▶ **Task prompt**:
Everything from the line containing "The height and" through the last line of the data below is to be retyped exactly, apart from the pictures.
═════ Records provided ═════
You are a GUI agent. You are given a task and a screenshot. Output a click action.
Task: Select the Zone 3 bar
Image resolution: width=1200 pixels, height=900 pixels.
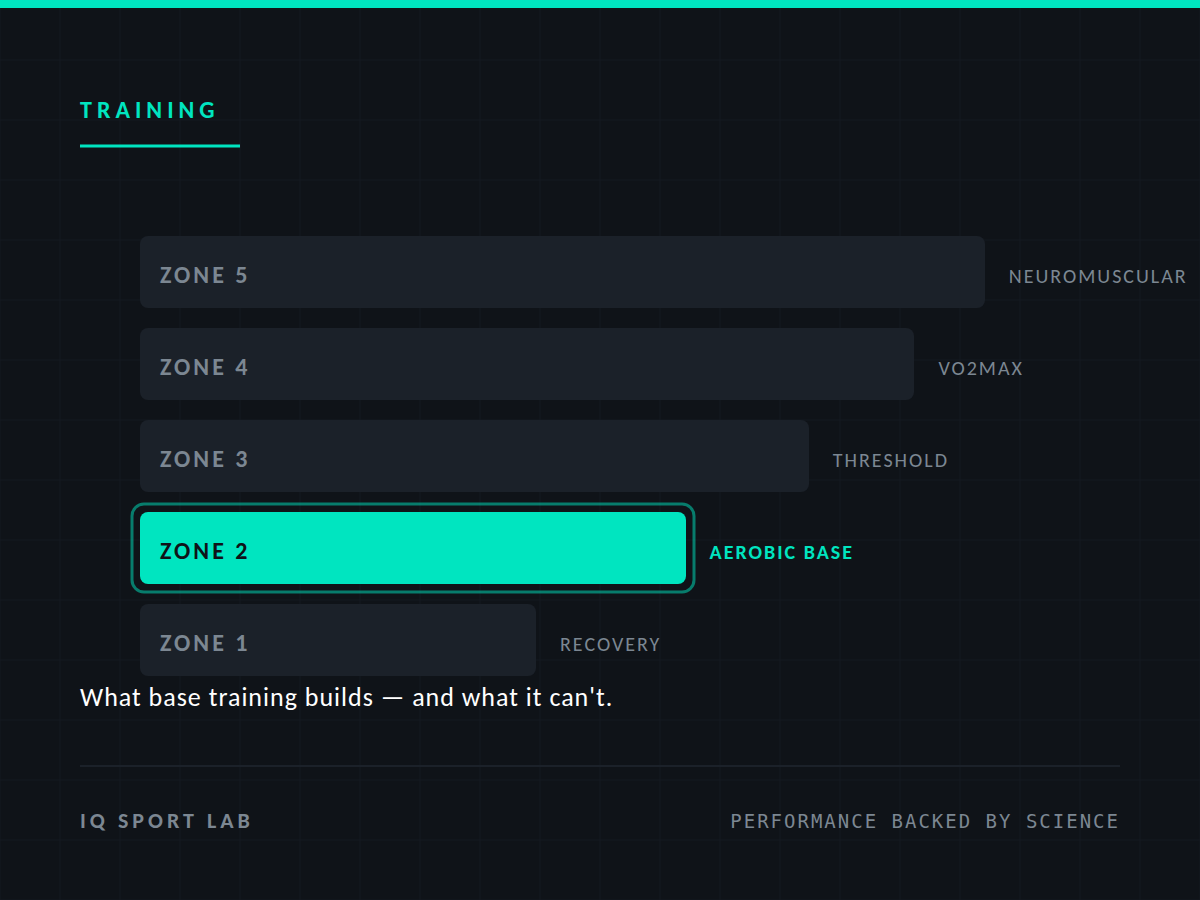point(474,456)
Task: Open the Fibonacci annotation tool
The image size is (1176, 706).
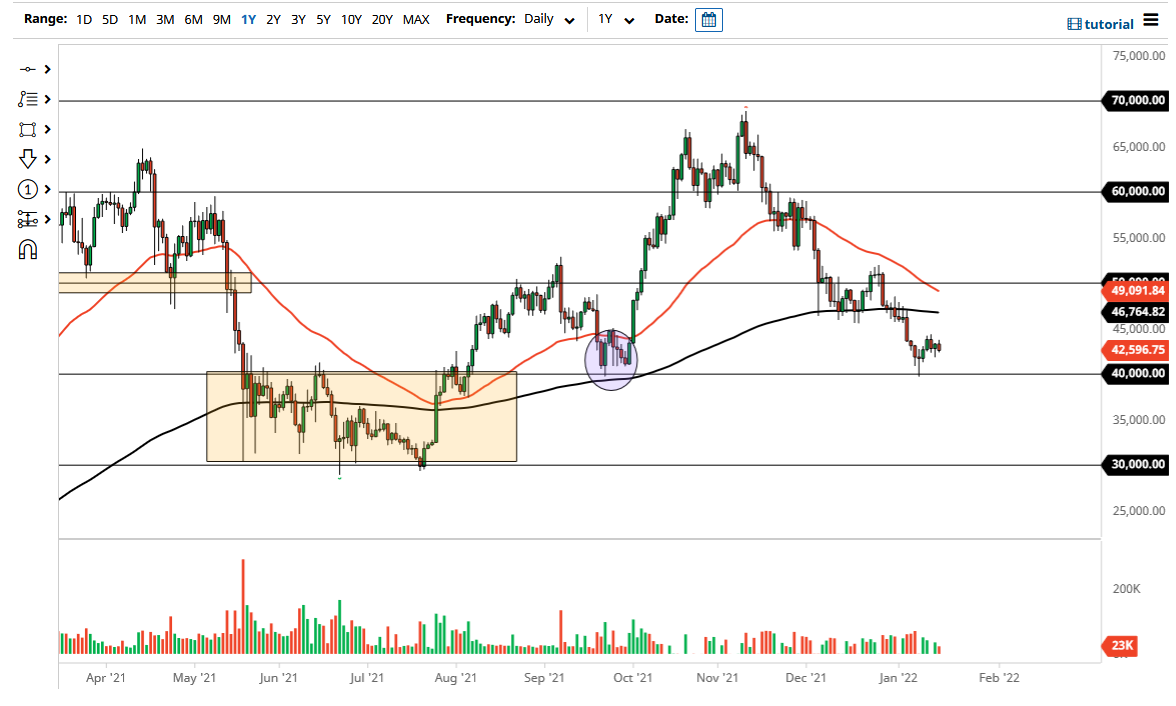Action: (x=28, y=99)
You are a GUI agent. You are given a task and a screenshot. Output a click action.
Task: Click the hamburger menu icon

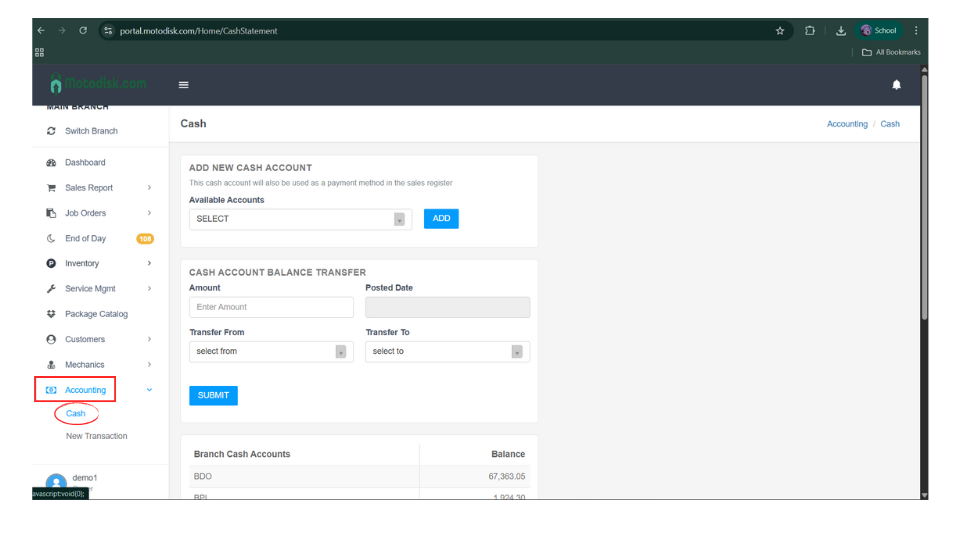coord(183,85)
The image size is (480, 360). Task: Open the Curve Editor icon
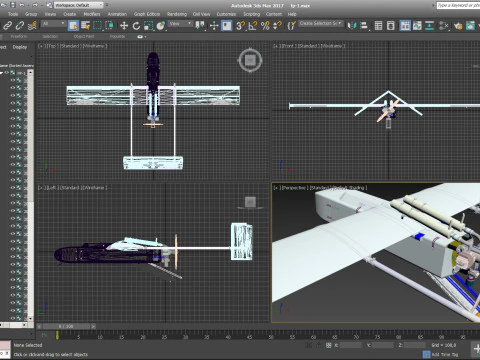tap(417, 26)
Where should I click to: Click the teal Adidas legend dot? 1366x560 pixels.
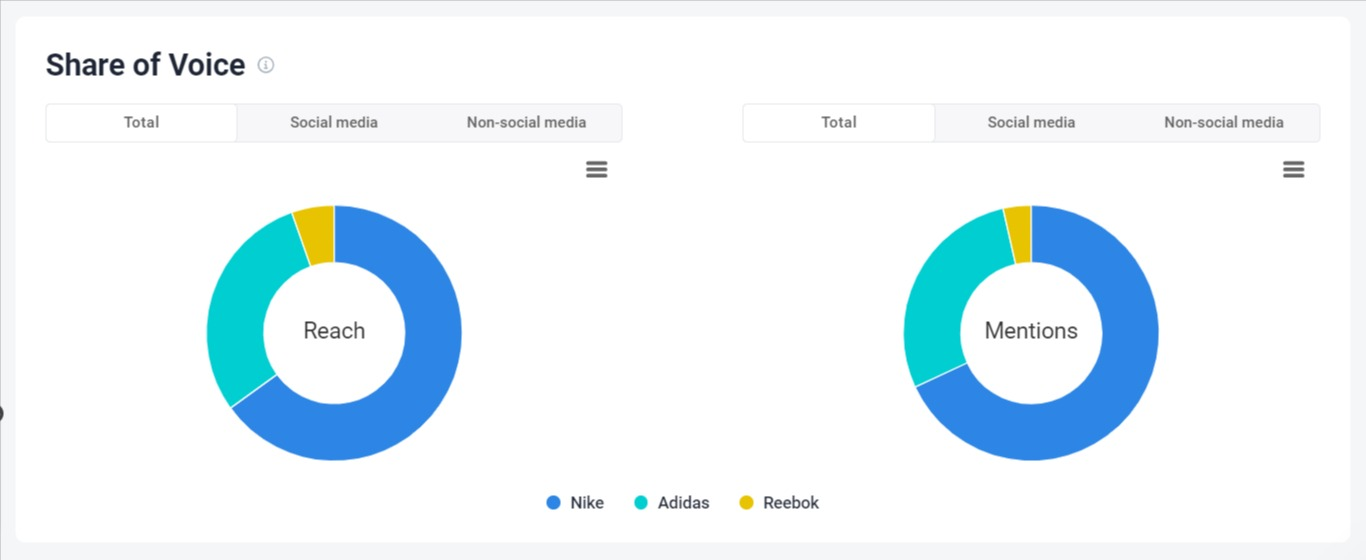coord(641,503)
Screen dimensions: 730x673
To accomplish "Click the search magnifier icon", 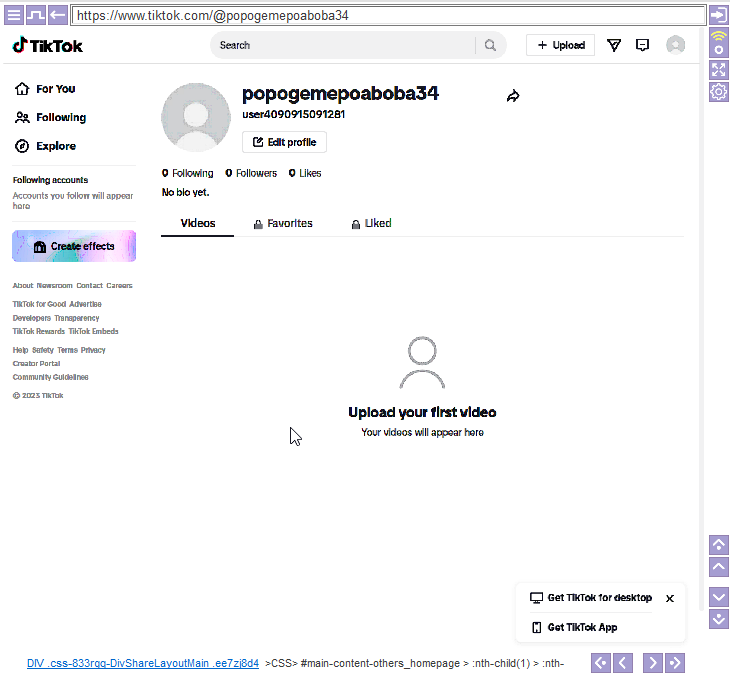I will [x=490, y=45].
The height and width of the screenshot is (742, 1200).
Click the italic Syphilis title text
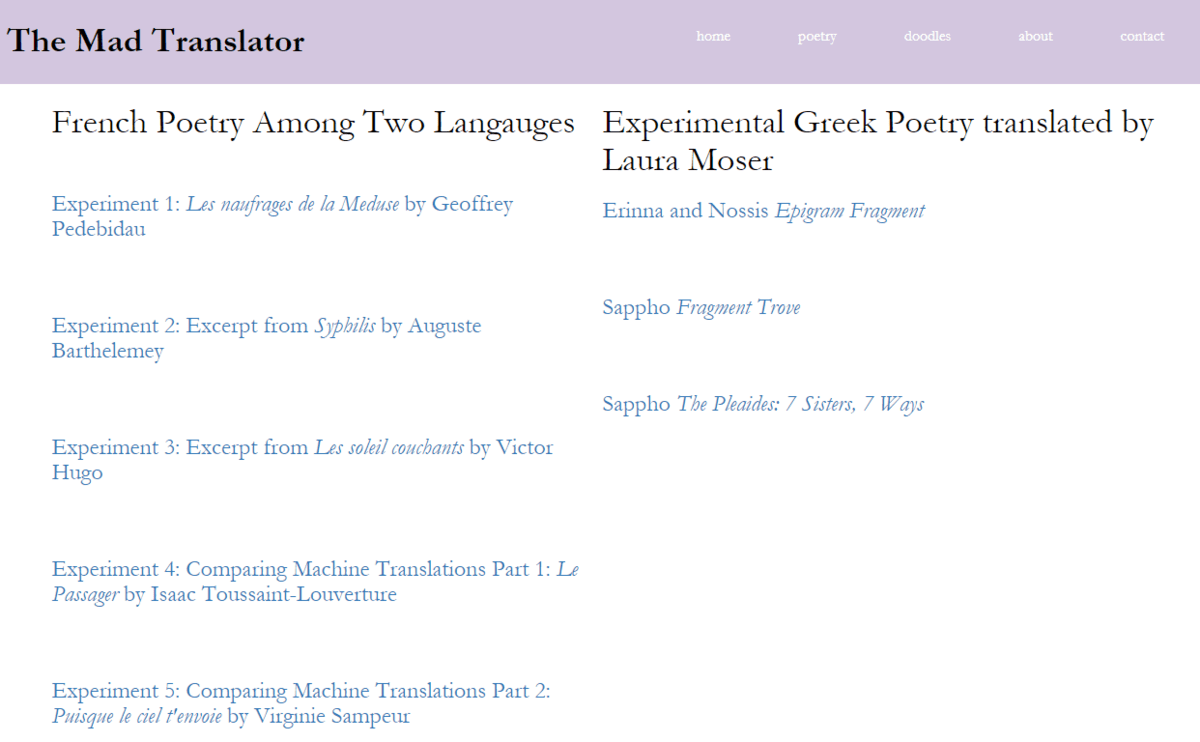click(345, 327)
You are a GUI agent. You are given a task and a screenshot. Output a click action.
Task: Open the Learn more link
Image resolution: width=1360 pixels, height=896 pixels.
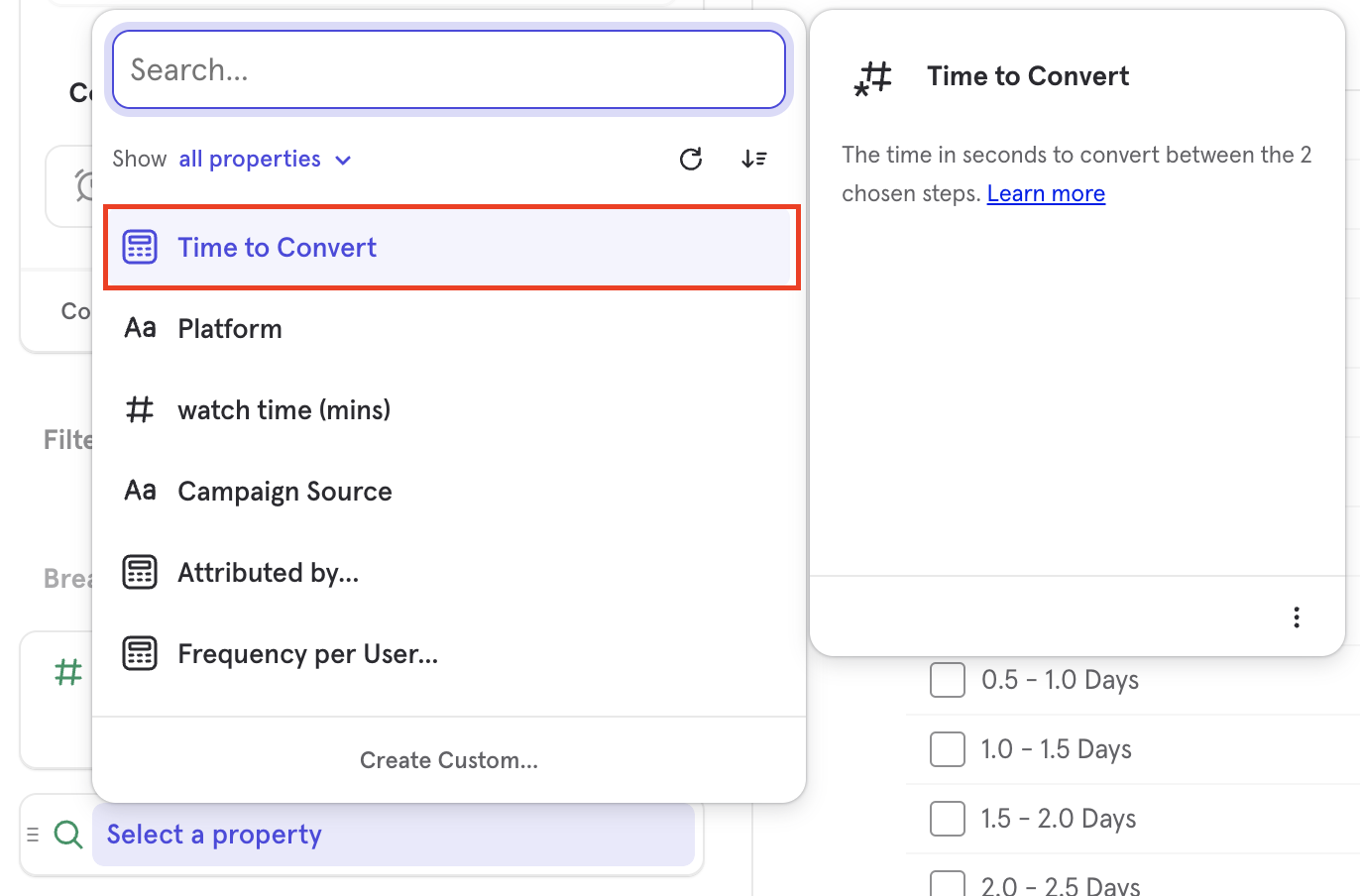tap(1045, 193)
═════
▶ **Written answer**:
The height and width of the screenshot is (742, 1200).
Click the italic Syphilis title text
click(345, 327)
You are a GUI agent. You are given a task and a screenshot. Output a click action.
Task: Open the Learn more link
Image resolution: width=1360 pixels, height=896 pixels.
tap(1045, 193)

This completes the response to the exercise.